## Data to examine:
= Beginning of Section =

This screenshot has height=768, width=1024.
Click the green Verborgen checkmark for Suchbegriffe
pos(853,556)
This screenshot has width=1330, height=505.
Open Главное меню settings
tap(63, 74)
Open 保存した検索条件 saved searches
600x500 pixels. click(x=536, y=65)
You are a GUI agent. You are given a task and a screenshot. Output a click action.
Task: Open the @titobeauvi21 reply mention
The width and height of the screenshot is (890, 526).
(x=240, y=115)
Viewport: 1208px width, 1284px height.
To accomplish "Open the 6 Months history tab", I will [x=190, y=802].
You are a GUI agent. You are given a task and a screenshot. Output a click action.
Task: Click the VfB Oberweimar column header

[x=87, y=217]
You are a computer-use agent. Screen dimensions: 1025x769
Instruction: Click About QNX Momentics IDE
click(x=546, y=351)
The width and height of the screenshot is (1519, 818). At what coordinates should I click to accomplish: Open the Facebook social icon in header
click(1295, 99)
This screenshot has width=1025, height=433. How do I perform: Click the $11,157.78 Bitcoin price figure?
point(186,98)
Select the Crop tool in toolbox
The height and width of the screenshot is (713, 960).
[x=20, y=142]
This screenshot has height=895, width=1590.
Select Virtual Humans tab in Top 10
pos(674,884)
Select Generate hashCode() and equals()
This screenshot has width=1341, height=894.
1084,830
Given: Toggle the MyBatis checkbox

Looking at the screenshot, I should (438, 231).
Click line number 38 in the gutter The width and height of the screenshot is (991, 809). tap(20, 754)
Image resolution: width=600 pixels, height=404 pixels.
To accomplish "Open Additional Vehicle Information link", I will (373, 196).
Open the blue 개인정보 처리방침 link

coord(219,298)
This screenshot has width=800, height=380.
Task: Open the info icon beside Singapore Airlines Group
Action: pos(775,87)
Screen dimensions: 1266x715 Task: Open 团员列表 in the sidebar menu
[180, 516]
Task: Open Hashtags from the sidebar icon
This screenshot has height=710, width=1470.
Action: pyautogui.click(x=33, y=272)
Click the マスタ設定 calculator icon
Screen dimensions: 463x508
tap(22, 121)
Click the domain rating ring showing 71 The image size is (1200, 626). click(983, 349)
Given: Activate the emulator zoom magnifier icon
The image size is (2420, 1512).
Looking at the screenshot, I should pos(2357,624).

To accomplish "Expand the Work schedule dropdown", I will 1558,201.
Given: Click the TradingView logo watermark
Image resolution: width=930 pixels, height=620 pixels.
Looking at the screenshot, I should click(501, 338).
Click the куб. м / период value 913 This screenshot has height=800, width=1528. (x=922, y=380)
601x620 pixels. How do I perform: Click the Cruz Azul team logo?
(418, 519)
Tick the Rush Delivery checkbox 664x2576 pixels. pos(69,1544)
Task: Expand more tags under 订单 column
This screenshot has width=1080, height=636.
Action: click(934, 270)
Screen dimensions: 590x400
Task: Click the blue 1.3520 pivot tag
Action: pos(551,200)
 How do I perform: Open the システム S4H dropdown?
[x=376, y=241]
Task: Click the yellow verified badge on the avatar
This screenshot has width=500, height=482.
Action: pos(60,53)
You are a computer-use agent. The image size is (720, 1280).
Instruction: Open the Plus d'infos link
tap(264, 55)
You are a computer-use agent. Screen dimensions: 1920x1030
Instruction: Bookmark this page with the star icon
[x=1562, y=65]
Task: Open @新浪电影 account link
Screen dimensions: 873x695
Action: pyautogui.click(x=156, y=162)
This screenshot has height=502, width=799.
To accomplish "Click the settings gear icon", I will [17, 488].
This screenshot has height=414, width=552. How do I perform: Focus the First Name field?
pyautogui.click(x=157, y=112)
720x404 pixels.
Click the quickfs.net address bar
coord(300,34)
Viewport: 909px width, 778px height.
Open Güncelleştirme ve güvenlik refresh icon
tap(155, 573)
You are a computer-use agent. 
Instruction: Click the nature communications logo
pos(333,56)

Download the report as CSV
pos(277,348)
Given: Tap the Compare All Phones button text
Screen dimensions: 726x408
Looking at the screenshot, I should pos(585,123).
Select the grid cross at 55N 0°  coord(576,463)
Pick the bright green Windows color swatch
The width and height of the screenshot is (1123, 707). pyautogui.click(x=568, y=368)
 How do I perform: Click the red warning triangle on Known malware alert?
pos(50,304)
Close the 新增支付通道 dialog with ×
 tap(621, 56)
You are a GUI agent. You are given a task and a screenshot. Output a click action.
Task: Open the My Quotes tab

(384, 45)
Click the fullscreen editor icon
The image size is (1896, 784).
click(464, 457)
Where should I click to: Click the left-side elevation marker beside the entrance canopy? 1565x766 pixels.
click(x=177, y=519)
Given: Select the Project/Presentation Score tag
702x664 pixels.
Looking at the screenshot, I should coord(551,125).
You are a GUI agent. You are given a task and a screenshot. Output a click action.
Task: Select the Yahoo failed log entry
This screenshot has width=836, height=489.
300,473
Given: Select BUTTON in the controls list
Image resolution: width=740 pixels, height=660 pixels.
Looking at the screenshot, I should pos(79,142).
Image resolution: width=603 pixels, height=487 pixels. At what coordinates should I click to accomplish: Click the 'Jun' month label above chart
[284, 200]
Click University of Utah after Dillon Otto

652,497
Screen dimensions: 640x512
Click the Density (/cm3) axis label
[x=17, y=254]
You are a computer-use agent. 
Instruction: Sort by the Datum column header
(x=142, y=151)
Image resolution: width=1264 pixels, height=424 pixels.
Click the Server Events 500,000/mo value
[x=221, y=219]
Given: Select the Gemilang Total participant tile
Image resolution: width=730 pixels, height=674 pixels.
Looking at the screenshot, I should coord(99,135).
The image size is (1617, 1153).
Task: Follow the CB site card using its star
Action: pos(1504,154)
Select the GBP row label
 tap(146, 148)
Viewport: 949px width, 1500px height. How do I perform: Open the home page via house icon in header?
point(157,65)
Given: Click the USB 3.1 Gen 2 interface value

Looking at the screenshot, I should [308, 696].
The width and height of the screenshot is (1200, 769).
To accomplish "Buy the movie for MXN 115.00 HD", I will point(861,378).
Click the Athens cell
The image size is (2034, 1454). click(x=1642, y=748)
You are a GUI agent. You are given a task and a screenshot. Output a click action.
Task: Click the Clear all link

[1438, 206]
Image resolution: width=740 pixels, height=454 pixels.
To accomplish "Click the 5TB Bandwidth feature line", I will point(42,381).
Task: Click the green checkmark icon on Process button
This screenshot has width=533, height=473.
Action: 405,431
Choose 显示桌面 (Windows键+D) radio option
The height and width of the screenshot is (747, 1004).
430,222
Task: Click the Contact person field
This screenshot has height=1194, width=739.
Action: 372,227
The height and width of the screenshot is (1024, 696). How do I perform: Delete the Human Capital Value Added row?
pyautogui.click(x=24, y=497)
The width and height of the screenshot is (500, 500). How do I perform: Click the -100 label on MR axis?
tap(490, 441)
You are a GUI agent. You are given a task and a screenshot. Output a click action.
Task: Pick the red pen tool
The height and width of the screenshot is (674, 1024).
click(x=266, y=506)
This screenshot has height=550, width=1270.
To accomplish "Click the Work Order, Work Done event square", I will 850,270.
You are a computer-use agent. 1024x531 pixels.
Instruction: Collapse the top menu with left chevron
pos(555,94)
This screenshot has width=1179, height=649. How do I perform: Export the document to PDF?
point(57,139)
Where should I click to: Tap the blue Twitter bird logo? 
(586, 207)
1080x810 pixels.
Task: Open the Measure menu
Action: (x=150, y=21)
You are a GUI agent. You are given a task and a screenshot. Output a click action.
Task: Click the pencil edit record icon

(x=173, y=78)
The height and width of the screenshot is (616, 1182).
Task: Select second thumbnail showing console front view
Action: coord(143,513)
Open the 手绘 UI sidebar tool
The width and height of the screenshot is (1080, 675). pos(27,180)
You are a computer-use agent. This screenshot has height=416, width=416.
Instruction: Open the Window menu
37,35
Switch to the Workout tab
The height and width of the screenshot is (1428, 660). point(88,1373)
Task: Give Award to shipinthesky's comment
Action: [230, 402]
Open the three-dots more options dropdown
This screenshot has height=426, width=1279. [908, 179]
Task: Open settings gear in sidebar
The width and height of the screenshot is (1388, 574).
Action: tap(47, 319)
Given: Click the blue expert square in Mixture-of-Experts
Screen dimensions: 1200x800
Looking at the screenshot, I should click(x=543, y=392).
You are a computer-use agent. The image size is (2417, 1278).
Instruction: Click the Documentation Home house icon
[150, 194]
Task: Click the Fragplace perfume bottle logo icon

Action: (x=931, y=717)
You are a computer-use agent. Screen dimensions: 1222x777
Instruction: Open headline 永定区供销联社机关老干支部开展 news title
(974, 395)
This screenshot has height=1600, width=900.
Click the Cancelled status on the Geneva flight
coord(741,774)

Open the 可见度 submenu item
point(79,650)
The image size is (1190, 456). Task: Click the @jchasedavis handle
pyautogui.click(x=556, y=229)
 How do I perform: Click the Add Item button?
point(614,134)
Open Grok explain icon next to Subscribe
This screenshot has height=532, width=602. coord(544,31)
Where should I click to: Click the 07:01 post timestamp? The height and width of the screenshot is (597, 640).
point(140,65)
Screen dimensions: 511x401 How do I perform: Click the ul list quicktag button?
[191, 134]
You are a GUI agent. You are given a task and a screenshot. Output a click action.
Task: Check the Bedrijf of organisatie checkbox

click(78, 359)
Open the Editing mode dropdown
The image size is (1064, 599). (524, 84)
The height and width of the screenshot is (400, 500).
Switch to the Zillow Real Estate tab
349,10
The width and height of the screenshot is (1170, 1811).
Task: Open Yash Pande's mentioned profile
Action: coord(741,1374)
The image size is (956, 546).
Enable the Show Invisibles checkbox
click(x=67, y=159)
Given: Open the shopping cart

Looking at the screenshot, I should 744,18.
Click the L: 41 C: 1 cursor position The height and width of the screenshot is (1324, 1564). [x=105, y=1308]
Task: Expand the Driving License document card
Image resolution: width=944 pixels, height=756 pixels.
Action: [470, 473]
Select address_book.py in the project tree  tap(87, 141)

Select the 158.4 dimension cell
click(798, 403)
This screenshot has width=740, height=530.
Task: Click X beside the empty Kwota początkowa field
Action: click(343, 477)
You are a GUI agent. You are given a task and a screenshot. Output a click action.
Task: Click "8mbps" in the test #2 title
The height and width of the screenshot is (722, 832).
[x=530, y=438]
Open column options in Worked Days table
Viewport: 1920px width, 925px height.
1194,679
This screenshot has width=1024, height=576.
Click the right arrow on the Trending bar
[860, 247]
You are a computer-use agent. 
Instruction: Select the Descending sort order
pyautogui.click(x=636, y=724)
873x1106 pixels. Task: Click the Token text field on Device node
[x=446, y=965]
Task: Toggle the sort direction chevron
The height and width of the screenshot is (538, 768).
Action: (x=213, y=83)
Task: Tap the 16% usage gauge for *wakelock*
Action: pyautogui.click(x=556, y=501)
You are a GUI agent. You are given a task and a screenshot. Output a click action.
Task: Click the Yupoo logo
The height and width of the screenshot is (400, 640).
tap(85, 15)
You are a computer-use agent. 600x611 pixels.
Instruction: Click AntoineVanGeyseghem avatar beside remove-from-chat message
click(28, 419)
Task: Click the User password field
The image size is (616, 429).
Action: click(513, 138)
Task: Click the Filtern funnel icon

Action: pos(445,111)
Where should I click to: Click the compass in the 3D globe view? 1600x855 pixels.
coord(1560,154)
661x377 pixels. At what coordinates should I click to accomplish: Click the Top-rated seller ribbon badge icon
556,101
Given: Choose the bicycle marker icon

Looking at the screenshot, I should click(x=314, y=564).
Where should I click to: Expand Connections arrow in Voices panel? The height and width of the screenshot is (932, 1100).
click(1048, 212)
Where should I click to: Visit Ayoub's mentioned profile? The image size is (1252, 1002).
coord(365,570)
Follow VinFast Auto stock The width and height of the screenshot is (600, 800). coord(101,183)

= End of Section =

## Your assignment:
Only the lines containing "gear" are needed; pull them out of the listing.

## Exercise solution:
To accomplish "Click the settings gear icon", I will [17, 488].
Task: Open settings gear in sidebar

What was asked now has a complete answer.